As should be clear, Ir+0 is an m x n matrix that is in RC-Canonical Form.

Definition 4: rank

Since the row rank of a matrix A = the column rank of matrix A (see Theorem 2, here) we can refer to this value as the rank of A.

Lemma 2: For each r where 0 ≤ r ≤ min(m,n), there is precisely one m x n matrix in RC-canonical form of rank r that equals Ir+0.

Proof:

(1) Ir+0 is an m x n matrix in RC-canonical form of rank r so there is at least one.

(2) Let C be an m x n matrix in RC-canonical form of rank r.

(3) Let's assume that C corresponds to Is+0

(4) Then the row rank of C is s since the first s rows of Is+0 are linearly independent.

[See Definition 1, here for definition of linear independence; see Definition 2, here for definition of row rank]

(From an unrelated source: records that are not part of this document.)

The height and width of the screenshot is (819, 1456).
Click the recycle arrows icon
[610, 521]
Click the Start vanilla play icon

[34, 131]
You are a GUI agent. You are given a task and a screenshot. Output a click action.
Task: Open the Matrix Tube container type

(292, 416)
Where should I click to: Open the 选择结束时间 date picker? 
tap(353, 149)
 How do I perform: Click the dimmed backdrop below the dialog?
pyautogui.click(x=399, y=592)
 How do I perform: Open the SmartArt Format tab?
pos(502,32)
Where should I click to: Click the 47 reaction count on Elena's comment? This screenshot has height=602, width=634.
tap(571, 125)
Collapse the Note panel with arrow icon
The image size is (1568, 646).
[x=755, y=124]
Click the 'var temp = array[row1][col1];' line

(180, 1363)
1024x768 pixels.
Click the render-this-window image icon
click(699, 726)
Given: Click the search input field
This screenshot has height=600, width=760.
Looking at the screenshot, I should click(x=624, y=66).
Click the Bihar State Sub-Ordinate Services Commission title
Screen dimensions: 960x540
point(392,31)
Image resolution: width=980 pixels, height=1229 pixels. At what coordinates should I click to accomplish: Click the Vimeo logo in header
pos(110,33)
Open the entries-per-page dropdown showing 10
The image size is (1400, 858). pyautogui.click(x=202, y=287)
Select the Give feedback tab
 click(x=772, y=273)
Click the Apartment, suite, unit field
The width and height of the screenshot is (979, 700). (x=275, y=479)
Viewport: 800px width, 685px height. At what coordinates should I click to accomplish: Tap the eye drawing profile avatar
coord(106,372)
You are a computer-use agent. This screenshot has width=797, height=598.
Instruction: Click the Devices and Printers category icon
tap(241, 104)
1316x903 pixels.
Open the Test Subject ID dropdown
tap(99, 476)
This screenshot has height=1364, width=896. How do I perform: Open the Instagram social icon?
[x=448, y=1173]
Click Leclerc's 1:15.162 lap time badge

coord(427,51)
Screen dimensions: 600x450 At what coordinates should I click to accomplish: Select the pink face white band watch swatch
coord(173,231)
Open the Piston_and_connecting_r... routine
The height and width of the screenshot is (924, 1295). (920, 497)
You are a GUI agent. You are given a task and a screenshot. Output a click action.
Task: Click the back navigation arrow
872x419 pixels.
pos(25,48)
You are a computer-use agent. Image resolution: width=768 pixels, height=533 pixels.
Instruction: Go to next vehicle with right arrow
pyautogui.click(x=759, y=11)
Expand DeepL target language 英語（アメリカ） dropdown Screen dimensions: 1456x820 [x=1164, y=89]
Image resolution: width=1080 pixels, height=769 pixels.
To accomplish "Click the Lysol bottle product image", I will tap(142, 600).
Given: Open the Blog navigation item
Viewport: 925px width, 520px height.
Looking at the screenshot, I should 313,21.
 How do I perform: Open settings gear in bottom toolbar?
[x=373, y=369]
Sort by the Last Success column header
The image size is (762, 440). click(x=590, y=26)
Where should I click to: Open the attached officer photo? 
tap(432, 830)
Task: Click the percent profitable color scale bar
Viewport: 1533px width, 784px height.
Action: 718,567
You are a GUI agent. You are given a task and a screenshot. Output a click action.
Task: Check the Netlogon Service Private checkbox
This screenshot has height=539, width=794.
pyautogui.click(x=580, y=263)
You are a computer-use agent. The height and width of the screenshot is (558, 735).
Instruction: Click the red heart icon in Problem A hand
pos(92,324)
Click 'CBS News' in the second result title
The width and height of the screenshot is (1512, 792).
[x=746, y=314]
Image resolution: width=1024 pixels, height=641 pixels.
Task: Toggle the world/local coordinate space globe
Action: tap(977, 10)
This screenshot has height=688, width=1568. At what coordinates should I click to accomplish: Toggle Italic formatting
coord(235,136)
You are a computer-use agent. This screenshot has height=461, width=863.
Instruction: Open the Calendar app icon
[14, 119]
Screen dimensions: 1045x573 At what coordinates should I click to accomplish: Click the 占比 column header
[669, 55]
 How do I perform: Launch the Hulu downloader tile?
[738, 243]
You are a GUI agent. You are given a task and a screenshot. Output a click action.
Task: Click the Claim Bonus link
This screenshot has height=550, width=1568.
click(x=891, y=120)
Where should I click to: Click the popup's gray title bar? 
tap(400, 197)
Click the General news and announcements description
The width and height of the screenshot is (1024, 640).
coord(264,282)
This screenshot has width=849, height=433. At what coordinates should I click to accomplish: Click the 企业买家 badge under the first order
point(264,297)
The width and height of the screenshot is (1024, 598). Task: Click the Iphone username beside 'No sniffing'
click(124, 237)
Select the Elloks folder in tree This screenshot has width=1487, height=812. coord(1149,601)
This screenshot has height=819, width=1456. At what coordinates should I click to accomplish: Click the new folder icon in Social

(5) But then s=r since the row rank of C is r and we have shown that C=Is+0 = Ir+0 since both Is+0 and Ir+0 are n x m matrices.

QED

Lemma 3: If A is row column equivalent to B, then rank A = rank C.

Proof:

(1) If A is row column equivalent to B, then there exists a matrix C such that A is row equivalent to C and C is column equivalent to B. [See Corollary 1.1 above]

(2) Now, A has the same row rank as C.

[See Corollary 1.1, here for proof that they have the same row space; See Definition 2 here to see that same row space implies same row rank]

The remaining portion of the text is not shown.